● **Task goal**
Convert the records below into a Markdown table with the columns Row and Line, giving each nonblank line its own numbered row and skipping blank lines. Leave the pictures out.

[Element and text position data]
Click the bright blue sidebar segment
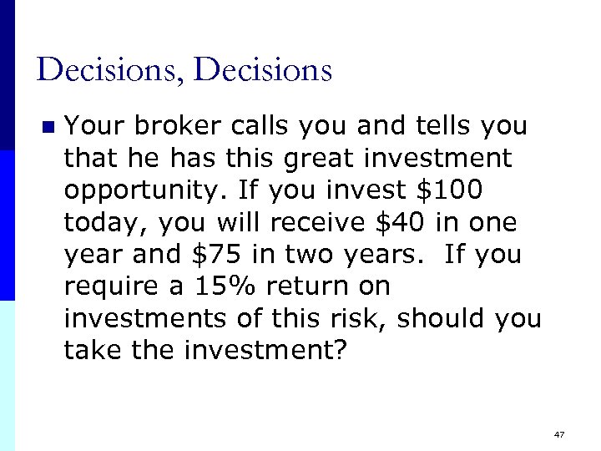Screen dimensions: 601x451 tap(7, 226)
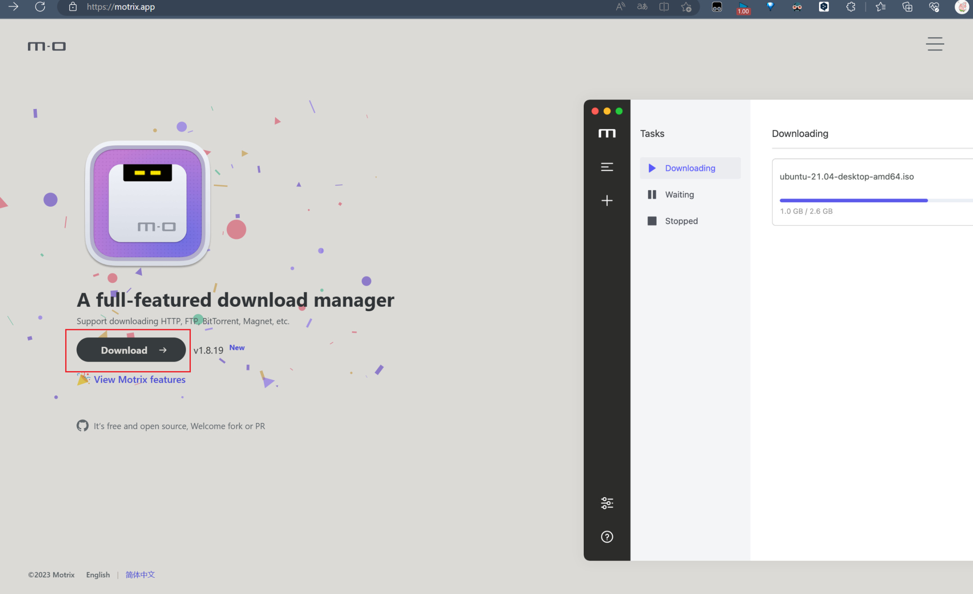Click the ubuntu iso download progress bar
Screen dimensions: 973x594
(x=853, y=200)
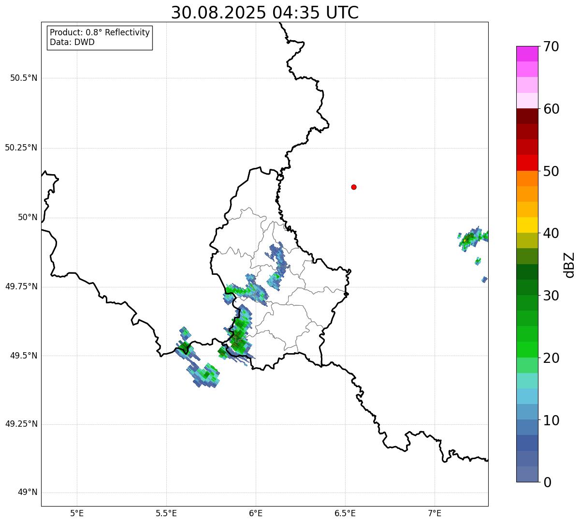
Task: Click the 6.5°E longitude tick label
Action: point(346,513)
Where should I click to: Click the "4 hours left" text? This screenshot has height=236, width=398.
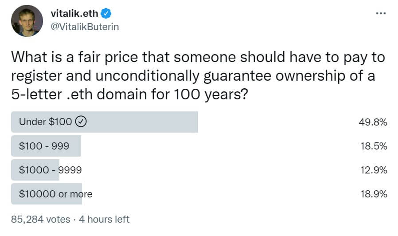[x=103, y=219]
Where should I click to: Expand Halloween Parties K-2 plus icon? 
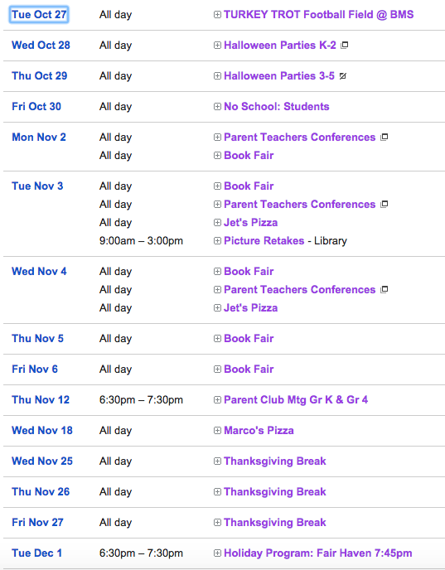tap(217, 45)
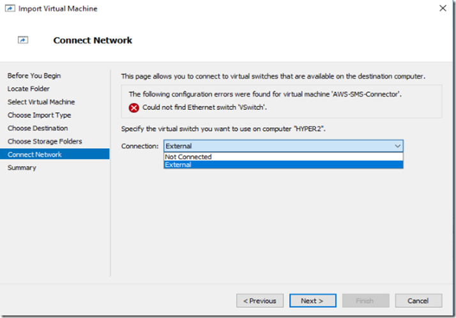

● **Written reply**
| Row | Line |
|---|---|
| 1 | Click the bright blue sidebar segment |
| 2 | Screen dimensions: 601x451 tap(7, 226) |
| 3 | Click the ubuntu iso download progress bar |
| 4 | Screen dimensions: 973x594 |
| 5 | (x=853, y=200) |
| 6 | Task: Click the 6.5°E longitude tick label |
| 7 | Action: point(346,513) |
| 8 | Where should I click to: Click the "4 hours left" text? This screenshot has height=236, width=398. |
| 9 | [x=103, y=219] |
| 10 | Where should I click to: Expand Halloween Parties K-2 plus icon?  |
| 11 | tap(217, 45) |